Put the lines below into a JSON list of strings, one string per line, skipping blank lines. Leave the pictures out of your answer.

─── Data section

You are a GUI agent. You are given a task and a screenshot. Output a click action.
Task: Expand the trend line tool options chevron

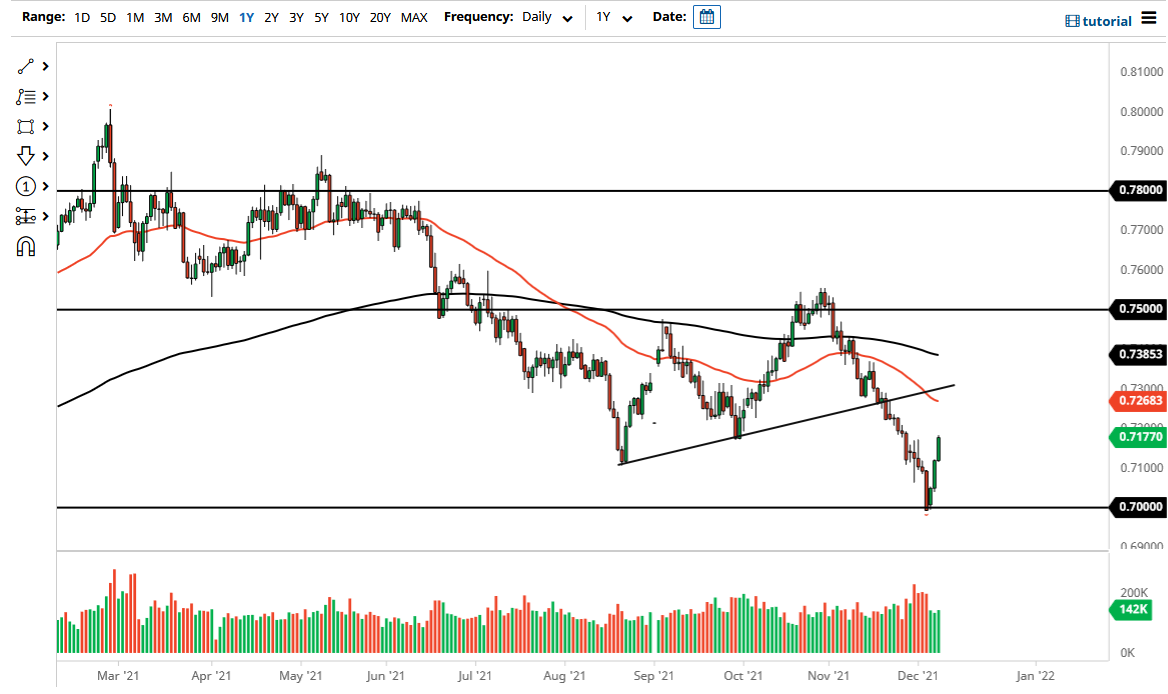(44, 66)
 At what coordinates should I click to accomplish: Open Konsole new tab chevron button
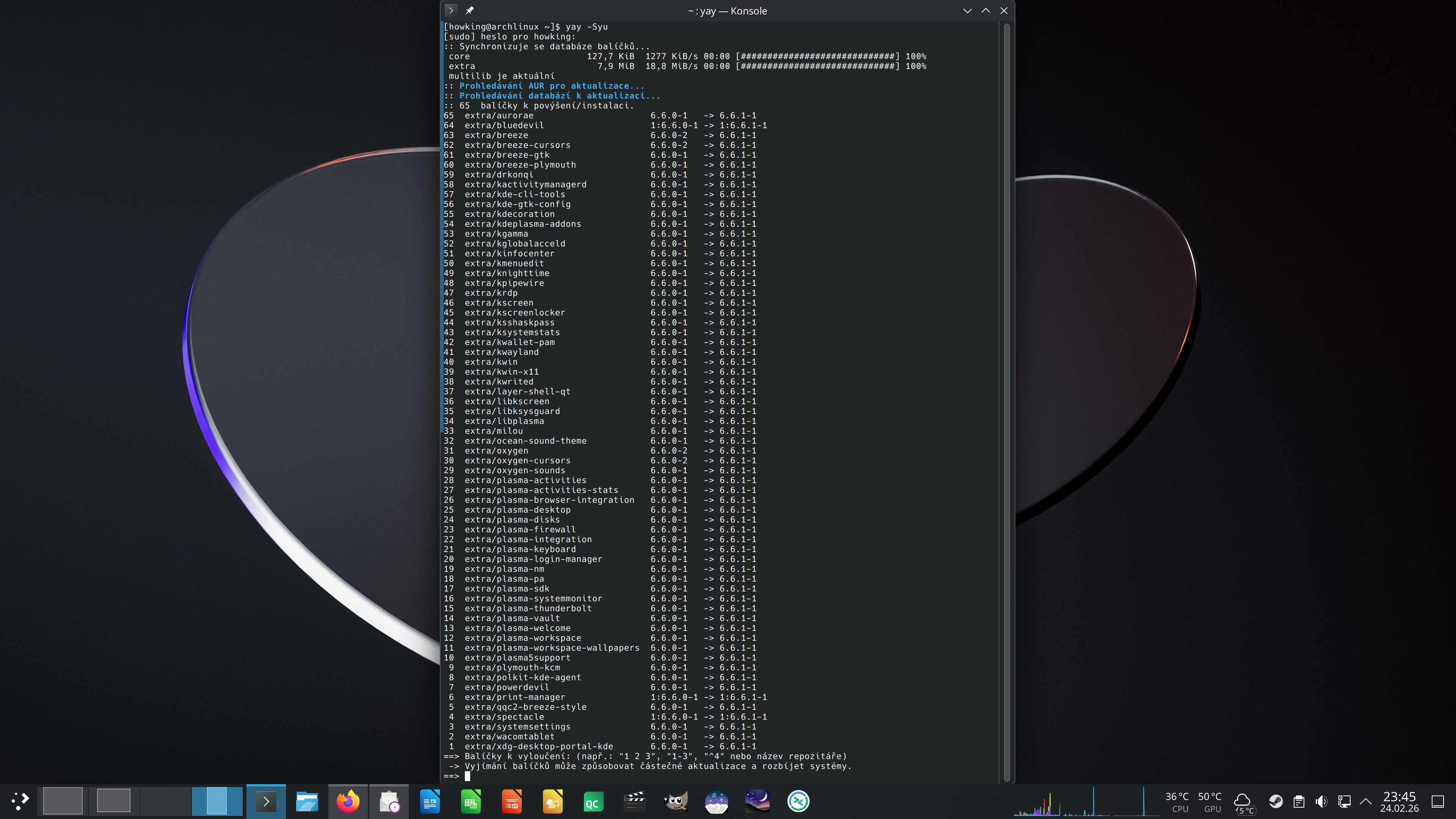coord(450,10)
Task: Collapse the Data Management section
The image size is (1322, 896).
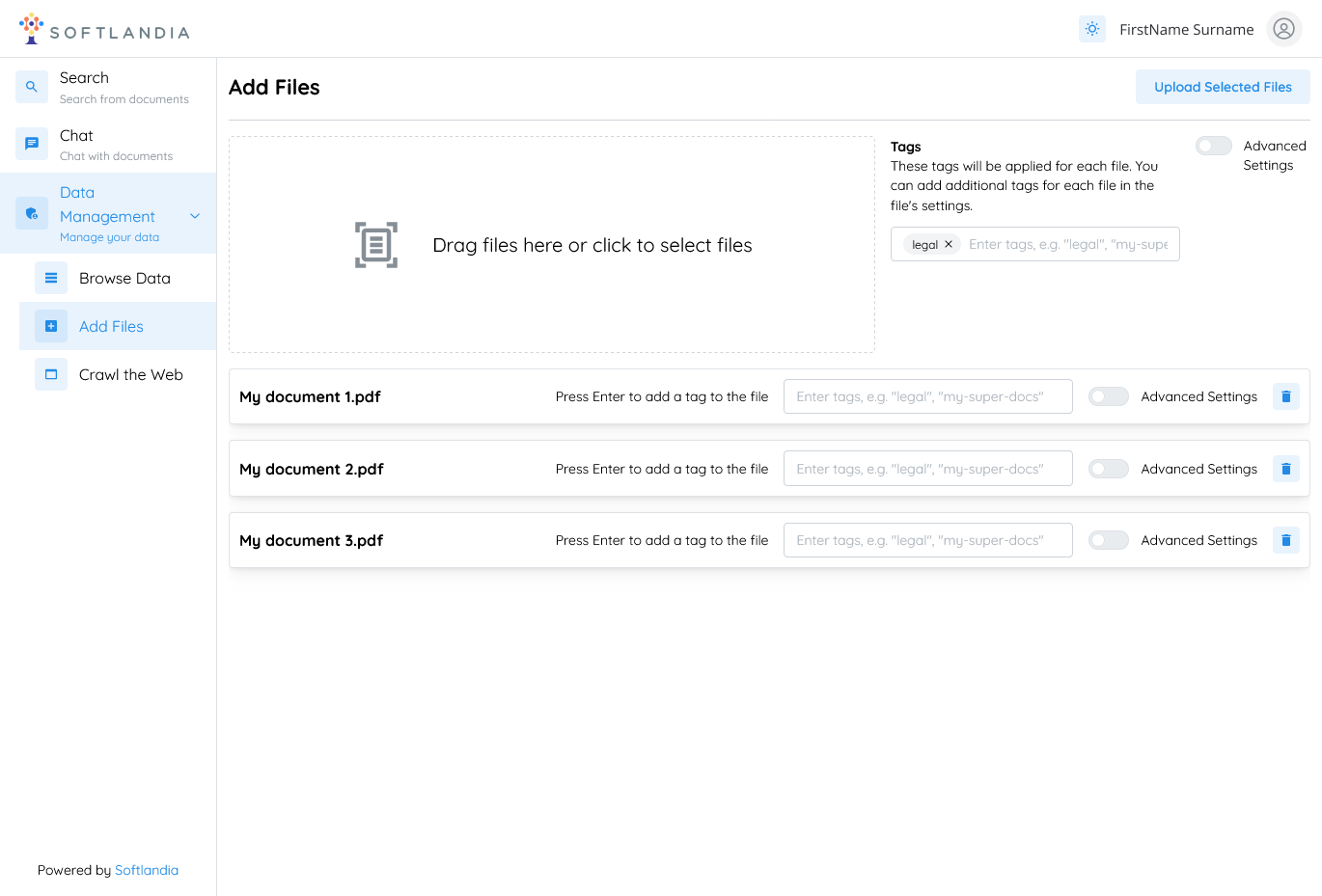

──────

**Answer to this problem:**
[
  "You are a GUI agent. You are given a task and a screenshot. Output a click action.",
  "Task: Expand the trend line tool options chevron",
  "(44, 66)",
  " At what coordinates should I click to accomplish: Open Konsole new tab chevron button",
  "coord(450,10)",
  "Task: Collapse the Data Management section",
  "The image size is (1322, 896)."
]